Section 10978 defines assault in the third degree as follows: "Assault in the third degree. Every person who commits an assault or an assault and battery, not such as is specified in the foregoing sections of this chapter, is guilty of assault in the third degree, and is punishable by imprisonment in the county jail not more than six months, or by a fine not more than five hundred dollars, or both."
The information in this case is based upon subdivision 4 of section 10977, supra.
Assignments 2 and 3 are based upon the insufficiency of the [2] evidence to warrant the court in submitting the case to the jury. We have quoted only the salient features of the evidence bearing upon the questions involved in the motions of the defendant to direct a verdict for the defendant. But while we have not set forth all of the evidence in the case, we have examined it and given it full consideration and are satisfied that upon the whole it was a case for the jury, and, therefore, conclude that there was no error in the ruling of the court on the motions for directed verdict.
The remaining assignments of error relate to instructions of the court, namely: instructions seven, eleven and twelve.
Instruction number seven reads as follows: "You are instructed [3] that if you believe from the evidence in this case beyond a reasonable doubt that the defendant exhibited a pistol to the complaining witness and threatened to kill said witness, and if you further believe that at the time said pistol was exhibited and said threat was made that said pistol was a weapon which was likely to produce grievous bodily harm, and that the defendant was at the time within shooting distance of complaining witness, and that at the time said witness was actually put in fear of immediate bodily injury therefrom and that the circumstances of the case were such as ordinarily to induce such fear in the mind of a reasonable man, then you should find the defendant guilty of assault in the second degree, unless you find that defendant was justified in acting as he did in accordance with the law as elsewhere given to you in these instructions.
"You are further instructed that if you do not believe from the evidence beyond a reasonable doubt that said weapon was at the time one which was likely to produce grievous bodily harm, but that you do believe from the evidence beyond a reasonable doubt that the defendant exhibited the weapon to complaining witness and threatened to kill him, and that at the time, defendant was within shooting distance of complaining witness, and that complaining witness had reasonable cause to believe that said weapon was likely to produce grievous bodily harm, and that complaining witness was actually put in fear of immediate bodily injury therefrom, and that the circumstances of the case were such as ordinarily to induce such fear in the mind of a reasonable man, then you should find the defendant guilty of assault in the third degree, whether the weapon was such a one as was likely to produce grievous bodily harm or not, unless you find that defendant was justified in acting as he did in accordance with the law as elsewhere defined to you in these instructions."
We think the first paragraph of instruction number seven correctly states the law applicable to the case.

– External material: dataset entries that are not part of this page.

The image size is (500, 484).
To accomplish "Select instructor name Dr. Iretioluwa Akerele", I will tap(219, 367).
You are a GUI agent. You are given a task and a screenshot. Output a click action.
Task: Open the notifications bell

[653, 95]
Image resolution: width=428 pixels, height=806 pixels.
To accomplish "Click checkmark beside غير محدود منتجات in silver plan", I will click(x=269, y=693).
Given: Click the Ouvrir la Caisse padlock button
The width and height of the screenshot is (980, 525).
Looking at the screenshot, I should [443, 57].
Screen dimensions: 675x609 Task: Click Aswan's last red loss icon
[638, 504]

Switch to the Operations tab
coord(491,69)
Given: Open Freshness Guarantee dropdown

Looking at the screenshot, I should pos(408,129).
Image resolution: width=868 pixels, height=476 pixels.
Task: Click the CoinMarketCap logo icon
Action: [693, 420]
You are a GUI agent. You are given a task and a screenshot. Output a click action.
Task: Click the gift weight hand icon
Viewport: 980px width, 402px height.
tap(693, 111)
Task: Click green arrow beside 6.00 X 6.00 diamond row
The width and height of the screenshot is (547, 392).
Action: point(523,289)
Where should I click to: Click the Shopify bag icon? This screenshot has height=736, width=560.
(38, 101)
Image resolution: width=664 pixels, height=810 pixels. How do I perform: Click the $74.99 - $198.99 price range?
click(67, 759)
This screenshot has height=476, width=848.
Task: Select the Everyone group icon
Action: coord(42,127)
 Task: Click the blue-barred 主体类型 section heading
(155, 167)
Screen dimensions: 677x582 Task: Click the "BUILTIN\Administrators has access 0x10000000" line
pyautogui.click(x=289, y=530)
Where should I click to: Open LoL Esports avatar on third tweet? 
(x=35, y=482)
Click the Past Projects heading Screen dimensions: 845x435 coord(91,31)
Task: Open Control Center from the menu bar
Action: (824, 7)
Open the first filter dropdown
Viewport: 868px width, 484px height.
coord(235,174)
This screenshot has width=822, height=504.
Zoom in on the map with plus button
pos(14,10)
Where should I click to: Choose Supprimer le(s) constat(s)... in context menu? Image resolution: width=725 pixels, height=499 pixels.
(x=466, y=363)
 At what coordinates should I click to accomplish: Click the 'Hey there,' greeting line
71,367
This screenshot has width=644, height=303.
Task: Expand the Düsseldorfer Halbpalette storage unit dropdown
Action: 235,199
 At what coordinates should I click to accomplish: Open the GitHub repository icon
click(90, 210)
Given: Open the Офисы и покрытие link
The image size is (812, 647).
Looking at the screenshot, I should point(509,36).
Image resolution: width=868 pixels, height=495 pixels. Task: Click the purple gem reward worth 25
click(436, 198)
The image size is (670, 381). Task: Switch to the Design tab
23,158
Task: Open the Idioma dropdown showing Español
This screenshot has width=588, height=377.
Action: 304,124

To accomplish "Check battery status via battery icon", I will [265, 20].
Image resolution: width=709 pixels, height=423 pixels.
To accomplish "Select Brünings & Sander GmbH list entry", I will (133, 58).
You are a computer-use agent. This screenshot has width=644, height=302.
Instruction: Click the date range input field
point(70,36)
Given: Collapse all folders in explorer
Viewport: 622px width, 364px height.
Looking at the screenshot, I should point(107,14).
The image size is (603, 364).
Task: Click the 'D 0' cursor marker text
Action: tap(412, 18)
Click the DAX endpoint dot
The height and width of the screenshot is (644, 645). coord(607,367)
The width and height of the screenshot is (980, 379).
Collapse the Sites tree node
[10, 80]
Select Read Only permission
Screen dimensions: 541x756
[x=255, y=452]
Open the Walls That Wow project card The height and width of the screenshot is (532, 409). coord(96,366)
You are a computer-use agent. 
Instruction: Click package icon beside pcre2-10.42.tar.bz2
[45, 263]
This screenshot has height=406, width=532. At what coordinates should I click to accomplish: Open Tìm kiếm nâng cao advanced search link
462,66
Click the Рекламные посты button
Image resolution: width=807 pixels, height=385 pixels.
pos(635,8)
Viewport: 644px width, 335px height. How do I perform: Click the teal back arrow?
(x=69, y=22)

The last portion of the instruction repeats matters involved in the first portion of the instruction. Then it states, "then you should find the defendant guilty of assault in the third degree, whether the weapon was such a one as was likely to produce grievous bodily harm or not; unless you find the defendant was justified in acting as he did in accordance with the law as elsewhere defined to you in these instructions."
As we regard this case, under the evidence as disclosed in the [4] record, the defendant was guilty of assault in the second degree or not guilty at all. In other words, the evidence is not sufficient to warrant the court in giving an instruction applicable to the law in relation to the crime of third degree assault. There is no evidence that the defendant attempted in any way to assault the complaining witness, except with a loaded firearm, and in the manner set forth in the first paragraph of the instruction, which would constitute an assault in the second degree. Therefore, we conclude that the last paragraph of the instruction as it relates to assault in the third degree, was unwarranted, and the trial court erred in giving it.
The court gave instruction number eleven, as follows: "You are [5] instructed that one ejecting a trespasser is guilty of an assault if he uses more force than is necessary, as when he uses a dangerous or deadly weapon."
We can conceive of an instance or condition under which the owner of premises on which the complaining witness is a trespasser would be justified in the use of a dangerous or deadly weapon to eject the trespasser from the premises, for the reason that the owner of premises might use all necessary force to eject the trespasser without effecting the purpose, and that after the use of such force, defendant under certain circumstances, might be justified in the use of a dangerous or deadly weapon; therefore, we think the giving of instruction number eleven was erroneous and not justified under the evidence of the case.
We come now to the alleged error in giving instruction number [6] twelve, which reads as follows: "You are instructed that to use force or violence upon the person of another is not unlawful when committed by the defendant in preventing or attempting to prevent a trespass or other unlawful interference with real property in his possession, if the force or violence used is not more than sufficient to prevent such offense; but that such force used for any other purpose, as for repairing damage done, is unlawful and constitutes an assault."
The evidence in this case as to the exact place where the complaining witness was digging the trench or hole is contradictory, and it is difficult to ascertain therefrom whether or not the digging was done within the inclosure of the defendant. Upon the theory that the digging was within the inclosure of the defendant, we find no error in the instruction.
For the reasons stated, the judgment is reversed and the cause is remanded to the district court of Jefferson county for a new trial.
MR. CHIEF JUSTICE CALLAWAY and ASSOCIATE JUSTICES MATTHEWS, GALEN and FORD concur.